EXERCISE MATERIAL:
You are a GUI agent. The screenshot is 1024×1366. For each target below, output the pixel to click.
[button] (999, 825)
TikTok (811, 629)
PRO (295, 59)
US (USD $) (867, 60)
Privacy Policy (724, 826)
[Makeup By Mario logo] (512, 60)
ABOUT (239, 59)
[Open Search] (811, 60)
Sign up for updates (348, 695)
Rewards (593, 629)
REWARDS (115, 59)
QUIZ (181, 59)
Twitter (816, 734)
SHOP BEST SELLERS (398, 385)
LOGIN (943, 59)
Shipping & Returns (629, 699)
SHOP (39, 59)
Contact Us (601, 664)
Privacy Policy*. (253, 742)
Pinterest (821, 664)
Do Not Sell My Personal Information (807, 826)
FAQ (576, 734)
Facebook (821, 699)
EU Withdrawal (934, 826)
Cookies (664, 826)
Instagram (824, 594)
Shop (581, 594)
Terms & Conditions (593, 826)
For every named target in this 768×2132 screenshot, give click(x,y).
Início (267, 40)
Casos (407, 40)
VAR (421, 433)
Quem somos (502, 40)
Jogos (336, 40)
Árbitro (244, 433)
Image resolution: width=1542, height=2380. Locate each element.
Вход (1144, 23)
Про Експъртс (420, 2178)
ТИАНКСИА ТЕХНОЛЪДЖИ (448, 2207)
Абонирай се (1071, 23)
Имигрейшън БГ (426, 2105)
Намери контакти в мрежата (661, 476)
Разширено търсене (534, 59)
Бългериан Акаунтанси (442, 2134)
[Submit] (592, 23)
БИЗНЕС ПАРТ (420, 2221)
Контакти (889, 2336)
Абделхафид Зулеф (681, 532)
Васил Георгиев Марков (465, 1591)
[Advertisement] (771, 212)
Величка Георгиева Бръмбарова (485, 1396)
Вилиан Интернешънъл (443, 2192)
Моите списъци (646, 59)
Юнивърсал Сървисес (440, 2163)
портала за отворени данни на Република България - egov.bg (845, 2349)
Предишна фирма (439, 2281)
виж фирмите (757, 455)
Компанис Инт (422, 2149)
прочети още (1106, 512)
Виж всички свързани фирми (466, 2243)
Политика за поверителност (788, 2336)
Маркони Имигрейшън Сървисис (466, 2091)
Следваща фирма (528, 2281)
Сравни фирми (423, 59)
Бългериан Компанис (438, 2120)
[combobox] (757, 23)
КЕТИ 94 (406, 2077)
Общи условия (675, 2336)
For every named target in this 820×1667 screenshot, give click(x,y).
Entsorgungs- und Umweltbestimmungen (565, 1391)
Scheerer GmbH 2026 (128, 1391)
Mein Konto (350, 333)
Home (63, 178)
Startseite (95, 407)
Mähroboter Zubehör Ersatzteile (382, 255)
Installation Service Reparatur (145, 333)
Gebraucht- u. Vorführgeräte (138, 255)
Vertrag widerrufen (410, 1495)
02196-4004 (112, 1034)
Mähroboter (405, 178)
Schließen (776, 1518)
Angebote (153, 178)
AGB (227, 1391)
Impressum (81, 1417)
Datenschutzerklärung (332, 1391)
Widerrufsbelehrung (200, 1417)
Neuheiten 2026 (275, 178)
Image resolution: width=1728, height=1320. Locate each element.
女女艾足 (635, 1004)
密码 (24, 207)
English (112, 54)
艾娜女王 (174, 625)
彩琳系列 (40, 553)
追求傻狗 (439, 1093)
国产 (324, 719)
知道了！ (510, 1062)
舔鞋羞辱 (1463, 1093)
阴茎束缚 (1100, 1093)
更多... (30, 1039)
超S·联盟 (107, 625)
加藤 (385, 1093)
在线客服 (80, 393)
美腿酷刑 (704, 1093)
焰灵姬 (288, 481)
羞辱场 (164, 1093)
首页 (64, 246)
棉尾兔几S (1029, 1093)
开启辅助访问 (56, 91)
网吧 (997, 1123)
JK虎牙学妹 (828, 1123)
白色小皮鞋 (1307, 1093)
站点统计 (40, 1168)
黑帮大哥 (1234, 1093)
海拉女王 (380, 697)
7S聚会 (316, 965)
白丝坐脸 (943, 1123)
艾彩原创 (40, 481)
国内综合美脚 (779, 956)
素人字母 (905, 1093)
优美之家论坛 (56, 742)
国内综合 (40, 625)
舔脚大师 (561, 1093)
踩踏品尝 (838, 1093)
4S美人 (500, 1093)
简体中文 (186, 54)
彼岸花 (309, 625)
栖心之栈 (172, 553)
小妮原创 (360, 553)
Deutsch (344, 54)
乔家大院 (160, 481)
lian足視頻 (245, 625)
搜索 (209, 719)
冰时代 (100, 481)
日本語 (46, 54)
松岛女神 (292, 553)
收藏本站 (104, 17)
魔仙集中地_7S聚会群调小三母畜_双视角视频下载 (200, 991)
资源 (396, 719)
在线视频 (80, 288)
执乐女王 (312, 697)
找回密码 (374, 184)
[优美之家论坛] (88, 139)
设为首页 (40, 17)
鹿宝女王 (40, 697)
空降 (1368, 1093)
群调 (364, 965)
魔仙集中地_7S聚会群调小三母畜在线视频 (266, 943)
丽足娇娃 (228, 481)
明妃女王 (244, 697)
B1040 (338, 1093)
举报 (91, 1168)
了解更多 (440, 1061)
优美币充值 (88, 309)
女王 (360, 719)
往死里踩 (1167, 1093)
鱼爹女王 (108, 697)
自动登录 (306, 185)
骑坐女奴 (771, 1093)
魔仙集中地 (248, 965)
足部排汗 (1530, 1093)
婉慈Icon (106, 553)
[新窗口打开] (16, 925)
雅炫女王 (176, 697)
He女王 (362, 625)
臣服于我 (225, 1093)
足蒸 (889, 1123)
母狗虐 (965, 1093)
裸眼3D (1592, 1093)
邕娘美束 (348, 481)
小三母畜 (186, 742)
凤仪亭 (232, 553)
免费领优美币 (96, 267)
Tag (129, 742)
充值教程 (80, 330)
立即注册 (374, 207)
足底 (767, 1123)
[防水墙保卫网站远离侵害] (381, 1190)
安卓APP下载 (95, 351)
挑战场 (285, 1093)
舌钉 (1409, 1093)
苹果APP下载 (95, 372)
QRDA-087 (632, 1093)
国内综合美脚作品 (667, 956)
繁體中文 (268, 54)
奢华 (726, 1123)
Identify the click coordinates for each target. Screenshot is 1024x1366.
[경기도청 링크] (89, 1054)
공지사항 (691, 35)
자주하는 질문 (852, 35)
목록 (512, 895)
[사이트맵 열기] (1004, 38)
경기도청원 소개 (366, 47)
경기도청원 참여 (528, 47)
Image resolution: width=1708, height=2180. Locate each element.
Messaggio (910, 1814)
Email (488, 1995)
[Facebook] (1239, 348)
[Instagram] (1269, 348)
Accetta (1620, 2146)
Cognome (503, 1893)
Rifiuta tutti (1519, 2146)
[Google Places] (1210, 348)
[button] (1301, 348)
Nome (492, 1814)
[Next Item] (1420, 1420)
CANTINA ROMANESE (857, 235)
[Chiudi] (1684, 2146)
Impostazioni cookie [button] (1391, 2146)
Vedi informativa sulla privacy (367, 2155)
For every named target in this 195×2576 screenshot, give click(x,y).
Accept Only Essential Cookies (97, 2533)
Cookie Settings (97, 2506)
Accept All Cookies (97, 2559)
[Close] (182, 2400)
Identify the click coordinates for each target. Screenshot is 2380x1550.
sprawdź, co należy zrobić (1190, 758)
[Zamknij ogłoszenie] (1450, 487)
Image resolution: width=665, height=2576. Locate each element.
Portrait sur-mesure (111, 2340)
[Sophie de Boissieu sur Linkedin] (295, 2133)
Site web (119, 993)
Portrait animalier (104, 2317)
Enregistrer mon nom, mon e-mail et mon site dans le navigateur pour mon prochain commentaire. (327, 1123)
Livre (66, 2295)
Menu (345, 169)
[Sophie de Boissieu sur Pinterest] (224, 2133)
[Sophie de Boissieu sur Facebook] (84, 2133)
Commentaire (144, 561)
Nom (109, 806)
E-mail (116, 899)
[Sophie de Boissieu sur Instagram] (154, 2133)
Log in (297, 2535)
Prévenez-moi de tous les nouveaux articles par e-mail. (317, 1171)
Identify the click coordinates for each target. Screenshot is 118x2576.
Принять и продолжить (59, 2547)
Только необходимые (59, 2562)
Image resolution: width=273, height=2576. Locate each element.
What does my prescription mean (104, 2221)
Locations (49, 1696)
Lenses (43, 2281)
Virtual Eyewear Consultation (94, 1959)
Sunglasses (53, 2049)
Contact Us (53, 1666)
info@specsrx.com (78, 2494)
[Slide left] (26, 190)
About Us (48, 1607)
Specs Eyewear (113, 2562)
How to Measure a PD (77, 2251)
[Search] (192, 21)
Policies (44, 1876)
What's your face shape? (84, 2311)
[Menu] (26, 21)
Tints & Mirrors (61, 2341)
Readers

TASK DESCRIPTION: Above this instruction are the records; retype exactly the lines from the one containing "免费领优美币 (96, 267)" up to and including the one containing "Email (488, 1995)".

ANSWER SECTION:
免费领优美币 (96, 267)
Tag (129, 742)
充值教程 (80, 330)
立即注册 (374, 207)
足底 (767, 1123)
[防水墙保卫网站远离侵害] (381, 1190)
安卓APP下载 (95, 351)
挑战场 (285, 1093)
舌钉 (1409, 1093)
苹果APP下载 (95, 372)
QRDA-087 (632, 1093)
国内综合美脚作品 (667, 956)
繁體中文 (268, 54)
奢华 (726, 1123)
Identify the click coordinates for each target. Screenshot is 1024x1366.
[경기도청 링크] (89, 1054)
공지사항 (691, 35)
자주하는 질문 (852, 35)
목록 (512, 895)
[사이트맵 열기] (1004, 38)
경기도청원 소개 (366, 47)
경기도청원 참여 (528, 47)
Image resolution: width=1708, height=2180. Locate each element.
Messaggio (910, 1814)
Email (488, 1995)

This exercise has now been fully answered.